The tutor trembled. Gone was the blocky figure choking out the light and lecturing me on silence. Or had he said something else in those lost moments? Something about weakness and demons. I couldn’t remember. I clutched a table, my knuckles white.

“I must go,” he said, his face pale, like blood had drained from him. “I didn’t know. Truly. I didn’t. I thought you were someone else.”

I stared at him. What did he mean? How could he not know who I was? Someone must have told him that I was the princess he would be tutoring this afternoon. But I was wasting time. He was just another tutor scared by a reputation pronounced by faraway lights in the sky. Curse the stars.

“Leave,” I said. “Inform the court that we completed a full session, but that other commitments prevent you from teaching me again. Do you understand?”

He nodded, his hands still raised to his face like he thought I would hit him at any moment. Then, he bowed, stumbling backward. He stood in the arch of the doorway, body cast in shadow, face an inscrutable inkblot. He bowed once more before I blinked and realized he was gone. Nothing. Not even that telltale seep of cold that invaded a room when another body had just left.

I kneaded my hands against my forehead, rubbing out the shadows of horned silhouettes and flashing eyes. I couldn’t shake the sense that the world had split for a moment, separating like oil and water.

A moment passed before I shook myself of that strange grogginess with a horrifying jolt.

The announcement.

My heart lurched. How much had I missed? I spared one last glance at the arch of light where the tutor had disappeared. Perhaps he was just more superstitious than normal. There had been a funeral, after all.
That was all
.
That was all
. I repeated the words in my head, bright as talismans, until I had all but forgotten the feeling of two worlds converging across my eyes—dazzling and prismatic.
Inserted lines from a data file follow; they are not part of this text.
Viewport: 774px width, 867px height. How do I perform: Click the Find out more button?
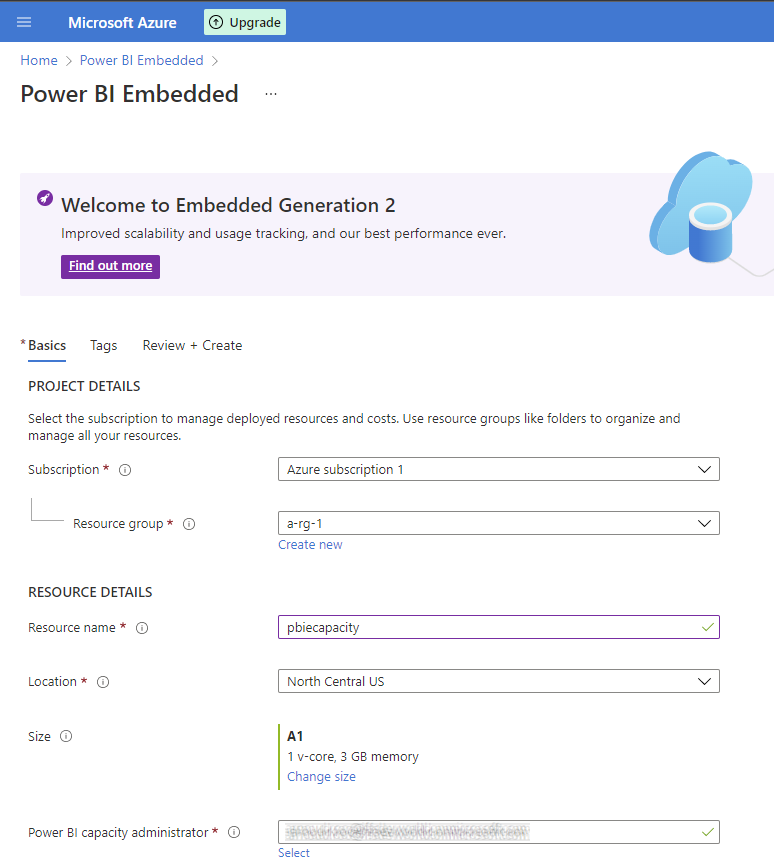[110, 266]
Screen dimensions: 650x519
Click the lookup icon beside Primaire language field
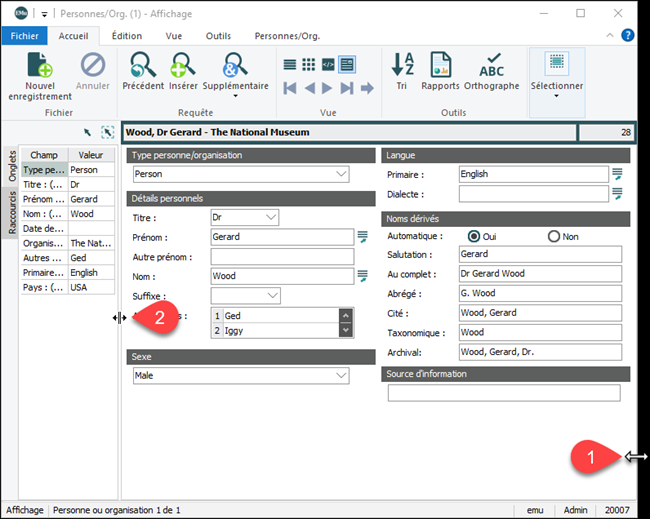[x=618, y=174]
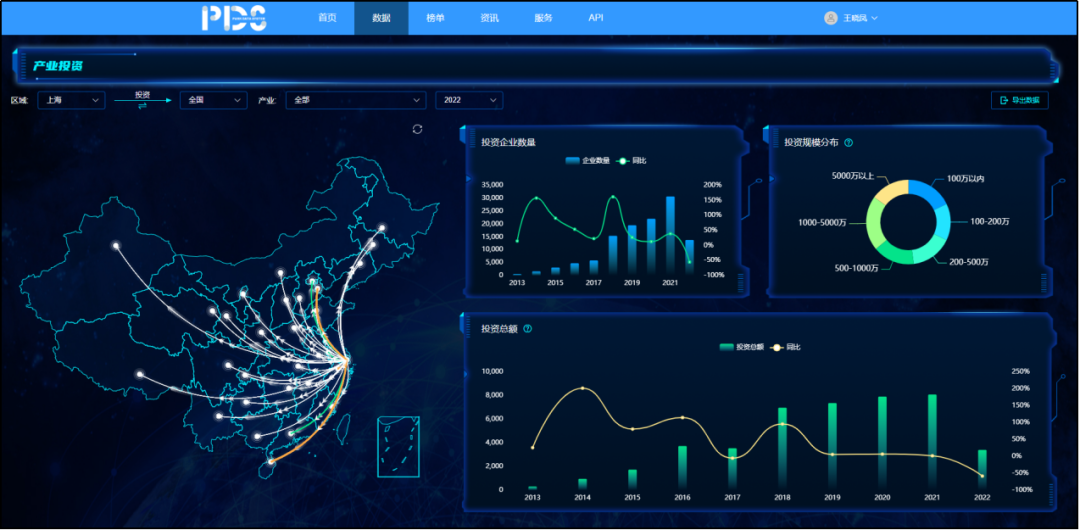The image size is (1080, 530).
Task: Open the 上海 region dropdown
Action: 71,100
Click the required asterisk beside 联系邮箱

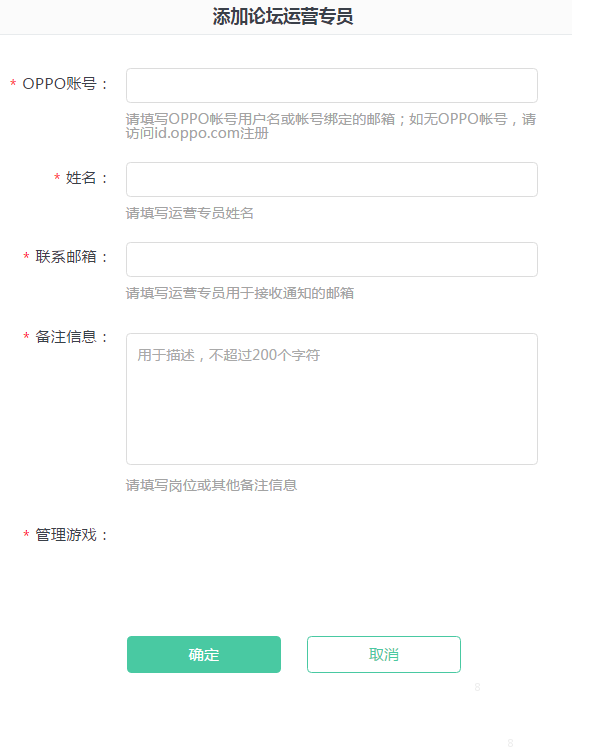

I pulled myself up the ladder propped against the shelves that led directly to the hollowed roof and rafters of my father’s inner sanctum.

The wood beneath my palms was rough and scratchy. I gripped the rungs tighter, smiling when splinters slid into my hands.
I am here. I am no ghost
.
Ghosts don’t get splinters
. Heart calm, hands still, I slid through the loose space in the rafters, kicked my feet behind me and disappeared into the ceiling.